Likewise, the sticky, modified bracts of passion flowers of the section Dysosmia have notable glandular bracts that surround flowers and forming fruit. While this has long been discussed as a defense mechanism, studies of Passiflora foetida have investigated them for potential carnivorous abilities. A 1995 paper published in the Journal of Biosciences detailed the evidence that the glandular bracts played a distinct role in defense of the flower and were also capable of digesting captured prey and absorbing the nutrients. Various authors have questioned the methods and conclusions of this paper. Further studies using on the glandular bracts using histochemical tests have confirmed the presence of enzymes in both Passiflora foetida and Passiflora sublanceolata.

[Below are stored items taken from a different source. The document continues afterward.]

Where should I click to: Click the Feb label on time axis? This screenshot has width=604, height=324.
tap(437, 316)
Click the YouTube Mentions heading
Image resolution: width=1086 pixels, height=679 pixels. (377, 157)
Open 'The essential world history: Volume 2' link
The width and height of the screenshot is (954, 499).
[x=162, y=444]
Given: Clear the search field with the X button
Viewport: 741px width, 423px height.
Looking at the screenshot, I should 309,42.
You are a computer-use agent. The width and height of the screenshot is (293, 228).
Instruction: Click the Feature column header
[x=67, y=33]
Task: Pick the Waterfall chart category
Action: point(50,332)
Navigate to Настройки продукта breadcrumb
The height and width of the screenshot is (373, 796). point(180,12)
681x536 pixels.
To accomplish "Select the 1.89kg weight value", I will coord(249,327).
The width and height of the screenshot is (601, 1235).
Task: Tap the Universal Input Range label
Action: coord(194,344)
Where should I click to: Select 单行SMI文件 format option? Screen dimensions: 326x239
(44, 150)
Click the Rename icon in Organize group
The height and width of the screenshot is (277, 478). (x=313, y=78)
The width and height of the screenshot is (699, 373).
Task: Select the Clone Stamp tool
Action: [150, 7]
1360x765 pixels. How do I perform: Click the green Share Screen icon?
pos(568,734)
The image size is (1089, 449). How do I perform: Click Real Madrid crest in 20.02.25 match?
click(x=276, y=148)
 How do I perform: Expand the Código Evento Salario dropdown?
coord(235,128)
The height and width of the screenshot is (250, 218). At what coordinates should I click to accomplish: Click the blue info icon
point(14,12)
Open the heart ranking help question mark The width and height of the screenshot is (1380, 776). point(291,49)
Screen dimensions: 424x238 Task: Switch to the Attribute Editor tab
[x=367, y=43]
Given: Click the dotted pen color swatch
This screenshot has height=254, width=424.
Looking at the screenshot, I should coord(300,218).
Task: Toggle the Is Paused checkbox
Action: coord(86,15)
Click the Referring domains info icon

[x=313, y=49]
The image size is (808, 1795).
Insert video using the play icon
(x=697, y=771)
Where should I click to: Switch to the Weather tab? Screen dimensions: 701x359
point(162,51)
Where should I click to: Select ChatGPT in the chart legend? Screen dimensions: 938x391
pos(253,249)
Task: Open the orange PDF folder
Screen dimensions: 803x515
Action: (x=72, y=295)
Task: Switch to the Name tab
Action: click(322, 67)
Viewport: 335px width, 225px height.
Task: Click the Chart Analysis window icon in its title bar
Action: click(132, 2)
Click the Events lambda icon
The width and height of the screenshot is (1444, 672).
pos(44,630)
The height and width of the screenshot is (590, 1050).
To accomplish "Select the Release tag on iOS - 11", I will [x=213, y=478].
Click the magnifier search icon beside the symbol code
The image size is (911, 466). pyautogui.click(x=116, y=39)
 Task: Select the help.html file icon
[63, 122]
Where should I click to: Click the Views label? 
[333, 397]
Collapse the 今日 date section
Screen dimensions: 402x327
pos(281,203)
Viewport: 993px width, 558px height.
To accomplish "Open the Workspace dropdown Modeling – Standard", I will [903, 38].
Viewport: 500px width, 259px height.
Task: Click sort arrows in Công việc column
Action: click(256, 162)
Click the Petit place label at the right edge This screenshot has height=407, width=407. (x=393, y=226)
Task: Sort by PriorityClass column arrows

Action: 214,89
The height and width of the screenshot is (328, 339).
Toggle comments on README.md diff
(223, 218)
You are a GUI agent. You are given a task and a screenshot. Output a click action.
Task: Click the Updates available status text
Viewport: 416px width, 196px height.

Various plants of the Martyniaceae family have been considered crude flypaper protocarnivores. Early publications identified the entrapment of numerous insects on the glandular hairs covering the stems and leaves of Martynia annua, Proboscidea louisiana, Proboscidea parviflora, and Ibicella lutea. Early, rudimentary studies showed that placed bits of food—beef and hard-boiled egg white broke down when placed on the leaf surface ofP. louisiana and I. lutea, respectively. Despite this, more recent studies have suggested that there are no detectable proteases on the leaves of I. lutea and P. louisiana and no detectable phosphatases or uptake of N, P, K, Mg from dried flies places on I. lutea and P. parviflora. Observations have suggested that there may be a digestive mutualism between carnivorous insects and the sticky plant surface similar to Roridula. A similar relationship has been identified in many other sticky desert plants and concluded to be a passive defense mechanism.